To avoid dismissal for failure to state a claim, a plaintiff must meet Fed. R. Civ. P. 8(a)(2)'s pleading requirements. Rule 8(a)(2) requires a plaintiff to plead "a short and plain statement of the claim showing that the pleader is entitled to relief." In Ashcroft v. Iqbal, the Supreme Court held that Rule 8(a)(2) requires that "the well-pleaded facts" must "permit the court to infer more than the mere possibility of misconduct." 556 U.S. 662, 679 (2009) (quoting Rule 8(a)(2)). "Only a complaint that states a plausible claim for relief survives a motion to dismiss." Id. (citing Bell Atlantic Corp. v. Twombly, 550 U.S. 544, 556 (2007)). "[A] complaint does not need detailed factual allegations, but must provide the plaintiff's grounds for entitlement to relief — including factual allegations that when assumed to be true raise a right to relief above the speculative level." Lormand v. US Unwired, Inc., 565 F.3d 228, 232 (5th Cir. 2009) (internal quotation marks removed).

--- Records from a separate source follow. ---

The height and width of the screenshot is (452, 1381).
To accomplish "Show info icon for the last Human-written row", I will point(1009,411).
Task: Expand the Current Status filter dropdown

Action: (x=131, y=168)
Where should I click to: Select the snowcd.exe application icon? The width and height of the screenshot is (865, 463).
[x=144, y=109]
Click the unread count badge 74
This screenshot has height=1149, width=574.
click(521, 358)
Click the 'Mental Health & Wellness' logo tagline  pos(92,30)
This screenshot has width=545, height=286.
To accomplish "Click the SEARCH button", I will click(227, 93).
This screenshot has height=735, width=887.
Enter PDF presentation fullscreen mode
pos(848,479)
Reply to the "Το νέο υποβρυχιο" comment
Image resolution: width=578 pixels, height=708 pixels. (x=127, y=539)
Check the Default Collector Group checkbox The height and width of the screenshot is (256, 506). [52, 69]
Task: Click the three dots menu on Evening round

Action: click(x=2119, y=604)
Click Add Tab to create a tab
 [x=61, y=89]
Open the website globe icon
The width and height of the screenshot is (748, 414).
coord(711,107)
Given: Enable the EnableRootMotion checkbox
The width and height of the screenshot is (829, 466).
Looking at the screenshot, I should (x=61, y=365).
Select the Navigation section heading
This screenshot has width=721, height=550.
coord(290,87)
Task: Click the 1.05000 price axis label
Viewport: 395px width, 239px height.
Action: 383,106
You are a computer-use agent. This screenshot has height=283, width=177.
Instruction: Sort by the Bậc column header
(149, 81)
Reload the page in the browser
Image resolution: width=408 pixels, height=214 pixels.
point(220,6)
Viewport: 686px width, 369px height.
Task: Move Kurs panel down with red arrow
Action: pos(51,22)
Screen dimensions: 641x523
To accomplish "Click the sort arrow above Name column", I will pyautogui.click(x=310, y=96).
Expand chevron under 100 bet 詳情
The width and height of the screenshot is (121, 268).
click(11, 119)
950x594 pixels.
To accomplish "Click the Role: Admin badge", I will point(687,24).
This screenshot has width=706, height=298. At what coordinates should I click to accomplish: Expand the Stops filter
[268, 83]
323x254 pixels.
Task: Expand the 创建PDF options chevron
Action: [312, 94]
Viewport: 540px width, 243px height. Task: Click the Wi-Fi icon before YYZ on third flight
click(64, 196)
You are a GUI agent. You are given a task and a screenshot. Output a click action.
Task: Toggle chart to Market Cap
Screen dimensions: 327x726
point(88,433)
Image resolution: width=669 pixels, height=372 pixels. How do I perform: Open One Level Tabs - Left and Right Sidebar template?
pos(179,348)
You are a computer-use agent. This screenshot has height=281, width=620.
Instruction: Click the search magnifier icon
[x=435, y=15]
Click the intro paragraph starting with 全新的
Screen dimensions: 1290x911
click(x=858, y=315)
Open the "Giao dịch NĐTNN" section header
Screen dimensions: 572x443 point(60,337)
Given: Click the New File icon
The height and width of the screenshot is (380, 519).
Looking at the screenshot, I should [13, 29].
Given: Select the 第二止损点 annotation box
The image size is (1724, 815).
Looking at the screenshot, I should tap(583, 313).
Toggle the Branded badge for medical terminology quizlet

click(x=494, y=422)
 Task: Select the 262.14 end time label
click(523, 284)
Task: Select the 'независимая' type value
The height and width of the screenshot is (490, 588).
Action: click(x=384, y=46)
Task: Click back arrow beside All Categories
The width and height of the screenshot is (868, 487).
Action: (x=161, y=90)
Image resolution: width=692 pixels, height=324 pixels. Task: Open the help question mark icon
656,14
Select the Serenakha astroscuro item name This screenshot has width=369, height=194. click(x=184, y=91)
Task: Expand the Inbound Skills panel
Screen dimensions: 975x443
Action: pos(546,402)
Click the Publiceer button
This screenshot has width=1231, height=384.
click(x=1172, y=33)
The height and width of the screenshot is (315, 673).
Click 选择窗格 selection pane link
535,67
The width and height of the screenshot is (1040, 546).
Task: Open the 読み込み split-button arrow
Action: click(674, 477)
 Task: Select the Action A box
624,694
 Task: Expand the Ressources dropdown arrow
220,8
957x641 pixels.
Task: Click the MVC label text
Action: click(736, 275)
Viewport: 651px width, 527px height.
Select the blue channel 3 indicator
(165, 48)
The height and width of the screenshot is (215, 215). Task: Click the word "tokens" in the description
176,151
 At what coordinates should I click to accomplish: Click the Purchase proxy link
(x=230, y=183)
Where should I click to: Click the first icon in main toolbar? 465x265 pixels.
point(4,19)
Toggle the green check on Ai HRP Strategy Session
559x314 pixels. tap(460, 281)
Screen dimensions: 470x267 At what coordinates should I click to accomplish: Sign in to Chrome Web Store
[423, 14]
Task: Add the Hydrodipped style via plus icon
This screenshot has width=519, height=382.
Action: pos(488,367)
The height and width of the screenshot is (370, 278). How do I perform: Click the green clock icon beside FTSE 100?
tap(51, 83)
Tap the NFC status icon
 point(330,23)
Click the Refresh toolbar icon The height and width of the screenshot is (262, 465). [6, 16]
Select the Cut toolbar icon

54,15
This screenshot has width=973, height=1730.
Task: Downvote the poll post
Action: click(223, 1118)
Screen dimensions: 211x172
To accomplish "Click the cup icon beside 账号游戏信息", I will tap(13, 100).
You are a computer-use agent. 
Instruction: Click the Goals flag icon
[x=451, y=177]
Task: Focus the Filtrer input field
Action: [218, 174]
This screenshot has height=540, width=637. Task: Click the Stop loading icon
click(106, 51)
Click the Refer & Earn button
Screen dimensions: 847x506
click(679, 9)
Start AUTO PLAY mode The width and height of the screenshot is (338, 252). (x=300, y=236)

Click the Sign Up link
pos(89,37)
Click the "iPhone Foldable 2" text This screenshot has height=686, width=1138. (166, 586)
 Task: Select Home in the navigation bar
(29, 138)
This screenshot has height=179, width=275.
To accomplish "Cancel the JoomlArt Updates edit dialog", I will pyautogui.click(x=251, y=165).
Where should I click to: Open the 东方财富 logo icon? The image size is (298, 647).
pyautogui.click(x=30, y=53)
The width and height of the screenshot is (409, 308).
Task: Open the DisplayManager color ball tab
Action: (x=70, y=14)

Fraud claims must, in addition, meet Fed. R. Civ. P. 9(b)'s heightened pleading requirements. Under Rule 9(b), fraud claims must be alleged with particularity concerning the circumstances of the fraud. FED. R. CIV. P. 9(b). See Oppenheimer v. Prudential Sec. Inc., 94 F.3d 189, 195 (5th Cir. 1996) (upholding district court's dismissal of fraud claims where the plaintiff failed to allege when an allegedly fraudulent sales charge was incurred or the extent of her damages); Red Rock v. JAFCO Ltd., 1996 WL 97549, at *3 (5th Cir. Feb. 16, 1996) (holding that the plaintiff's allegations did not satisfy Rule 9(b) where they failed to allege the time, place, or content of any misrepresentations). "To plead fraud adequately, the plaintiff must `specify the statements contended to be fraudulent, identify the speaker, state when and where the statements were made, and explain why the statements were fraudulent.'" Sullivan v. Leor Energy, LLC, 600 F.3d 542, 551 (5th Cir. 2010) (quoting ABC Arbitrage v. Tchuruk, 291 F.3d 336, 350 (5th Cir. 2002)).

A motion under Rule 12(b)(6) will be treated as one for summary judgment under Rule 56 when matters outside the pleadings are presented and not excluded by the Court. FED. R. CIV. P. 12(d); FED. R. BANKR. P. 7012(b). Under Rule 56, summary judgment is appropriate where "the movant shows that there is no genuine dispute as to any material fact and the movant is entitled to judgment as a matter of law." FED. R. CIV. P. 56(a); FED. R. BANKR. P. 7056. In the event a motion to dismiss is converted to one for summary judgment, a court must first give the parties notice and then may consider all evidence presented. Rodriguez v. Rutter, 310 F. App'x 623, 626 (5th Cir. 2009).

Analysis

Count I — Veil Piercing

"Alter ego applies when there is such unity between corporation and individual that the separateness of the corporation has ceased and holding only the corporation liable would result in injustice." Castleberry v. Branscum, 721 S.W.2d 270, 272 (Tex. 1986). However, a shareholder cannot be held liable for a corporation's contractual obligations unless the shareholder "caused the corporation to be used for the purpose of perpetrating and did perpetrate an actual fraud on the obligee primarily for the direct personal benefit of the holder, beneficial owner, subscriber, or affiliate. TEX. BUS. ORG. CODE. § 21.223 (emphasis added). The requirement that an actual fraud was perpetrated involves "dishonesty of purpose or intent to deceive" rather than the higher standard imposed on the tort of fraud. In re Ritz, 832 F.3d 560, 567 (5th Cir. 2016); Latham v. Burgher, 320 S.W.3d 602, 607 (Tex. App.-Dallas 2010, no pet.) (quoting Castleberry v. Branscum, 721 S.W.2d 270, 273 (Tex. 1986)). The enactment of the veil piercing statute has "done away with failure to observe corporate formalities as a factor to support piercing the corporate veil in Texas." In re Ryan, 443 B.R. 395, 407 (Bankr. N.D. Tex. 2010).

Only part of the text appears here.